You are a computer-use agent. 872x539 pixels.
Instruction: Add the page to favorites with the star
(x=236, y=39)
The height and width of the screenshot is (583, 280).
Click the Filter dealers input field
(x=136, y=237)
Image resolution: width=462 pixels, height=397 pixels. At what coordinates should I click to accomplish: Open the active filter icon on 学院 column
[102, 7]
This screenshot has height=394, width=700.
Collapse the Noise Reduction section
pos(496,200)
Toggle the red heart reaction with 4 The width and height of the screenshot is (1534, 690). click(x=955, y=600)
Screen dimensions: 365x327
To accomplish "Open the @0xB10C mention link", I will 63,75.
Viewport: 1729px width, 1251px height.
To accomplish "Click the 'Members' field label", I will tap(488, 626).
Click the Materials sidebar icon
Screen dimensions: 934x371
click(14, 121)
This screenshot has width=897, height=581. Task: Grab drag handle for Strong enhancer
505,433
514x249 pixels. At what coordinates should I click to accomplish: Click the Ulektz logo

+---+

Every entry shown above should be transcribed without alteration.

You are a computer-use agent. 872x539 pixels.
Instruction: Add the page to favorites with the star
(x=236, y=39)
The height and width of the screenshot is (583, 280).
Click the Filter dealers input field
(x=136, y=237)
Image resolution: width=462 pixels, height=397 pixels. At what coordinates should I click to accomplish: Open the active filter icon on 学院 column
[102, 7]
This screenshot has height=394, width=700.
Collapse the Noise Reduction section
pos(496,200)
Toggle the red heart reaction with 4 The width and height of the screenshot is (1534, 690). click(x=955, y=600)
Screen dimensions: 365x327
To accomplish "Open the @0xB10C mention link", I will 63,75.
Viewport: 1729px width, 1251px height.
To accomplish "Click the 'Members' field label", I will tap(488, 626).
Click the Materials sidebar icon
Screen dimensions: 934x371
click(14, 121)
This screenshot has width=897, height=581. Task: Grab drag handle for Strong enhancer
505,433
514x249 pixels. At what coordinates should I click to accomplish: Click the Ulektz logo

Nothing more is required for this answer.